Isn't it nice when the universe knows when to give you celebratory flowers? The farm and the flowers seemed to know that we're heading into celebration time.
Here's what happened last week that called for flowers:
On Wednesday late afternoon I got a call from Dr. Chui. "This is an
amazing set of scans!" I love how he always gets straight to it! He
was calling with the PET & CT scan results, but he also had the
mammogram and ultrasound results with him as well.
CT scans, or CAT scans, work like big x-ray machines: they show soft tissue, bones, and when you add an iv with "contrast" you can also get information about what is going on with certain organs as the contrast passes through the system. The CT scan shows masses that don't belong, but it won't necessarily tell you exactly what the mass is if you don't already know.
I had just a CT scan midway through chemo, at the end of may, and that was a scan that showed that masses in my lungs and lymph nodes where getting smaller or had disappeared, and that the masses in my liver were the same or slightly smaller, but at least not getting any larger.

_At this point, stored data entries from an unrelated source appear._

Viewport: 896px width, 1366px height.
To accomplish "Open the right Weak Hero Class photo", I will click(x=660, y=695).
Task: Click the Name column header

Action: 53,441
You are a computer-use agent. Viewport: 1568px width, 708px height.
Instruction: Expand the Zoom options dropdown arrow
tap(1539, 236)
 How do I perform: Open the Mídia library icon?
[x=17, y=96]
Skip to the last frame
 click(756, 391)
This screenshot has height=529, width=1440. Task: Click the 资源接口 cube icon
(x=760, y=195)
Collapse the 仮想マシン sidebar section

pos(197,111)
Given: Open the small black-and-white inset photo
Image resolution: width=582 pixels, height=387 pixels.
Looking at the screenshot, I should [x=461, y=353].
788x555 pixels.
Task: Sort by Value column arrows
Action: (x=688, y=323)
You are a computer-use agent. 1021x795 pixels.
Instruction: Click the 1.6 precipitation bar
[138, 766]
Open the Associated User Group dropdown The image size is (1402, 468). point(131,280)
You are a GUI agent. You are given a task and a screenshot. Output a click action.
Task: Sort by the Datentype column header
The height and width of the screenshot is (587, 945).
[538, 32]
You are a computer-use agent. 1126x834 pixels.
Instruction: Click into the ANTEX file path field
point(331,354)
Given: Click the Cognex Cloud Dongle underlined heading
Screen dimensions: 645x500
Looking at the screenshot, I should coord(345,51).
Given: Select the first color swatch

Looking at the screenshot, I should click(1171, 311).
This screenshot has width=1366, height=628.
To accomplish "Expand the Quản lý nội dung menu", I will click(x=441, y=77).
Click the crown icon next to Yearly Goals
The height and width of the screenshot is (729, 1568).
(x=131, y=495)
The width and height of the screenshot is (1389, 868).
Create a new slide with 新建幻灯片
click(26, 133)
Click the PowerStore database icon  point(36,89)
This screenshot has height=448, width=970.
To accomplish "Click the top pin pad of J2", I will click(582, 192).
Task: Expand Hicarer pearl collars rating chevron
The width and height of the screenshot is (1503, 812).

The PET part of the scan is really much more interesting. This is
the scan where you drink a glucose/radioactive drink then sit doing
nothing (napping!) in a dark room for an hour before you go in to get
scanned. Here's how I said it in the post of March 21st:
"The idea is that all the cells in
our bodies need sugar (glucose) for energy, but some cells, like cancer cells
who are overachievers and overeaters use a lot more of the glucose--so spiking the glucose with the radioactive
stuff means that then they can scan my body for the radioactivity and see which
locations have been eating the most glucose. In a resting state the cancer is
going to gobble the most."
So this is the same scan I had back in March that showed us the cancer active in lungs and liver as well as chest.
This is the scan that me and Dr. Chui are both so excited to get a look
at now that we're done with chemo. We want to know how metabolically
active the cancer is now. Whatever lights up on the PET part of the
scan is still gobbling sugars, is still hungry cancer.
Ready...Set... Drumroll....
So, when Chui calls on Wednesday to say I have "an amazing set of scans" he means....
NOTHING LIGHTS UP ON THE PET SCAN.
NOTHING. Not a fucking thing. Not a single goddamn** spot lights
up. The CT portion still shows some masses in the liver, and a little
in the lungs. But Chui's pretty certain that what is still there is just the dead mass of the
tumors left behind: scar tissue.
Fuck cancer. Bring on the sunflowers.
Surgery is now planned for August 4th.
Yeah, that's what I said, bring on those sunflowers!
**PS, yes I am sorry for cussing. I have a nasty cussing habit, and it is lazy of me, but just this once, understand that it is used, and intentionally used in print, because you can't see how big the grins are, how pleased as punch I am. Just like the cuss words this disease is mean and revolting and unnecessary. And nyah nyah, I still win! Thank you everybody for your sunflower seeds and support!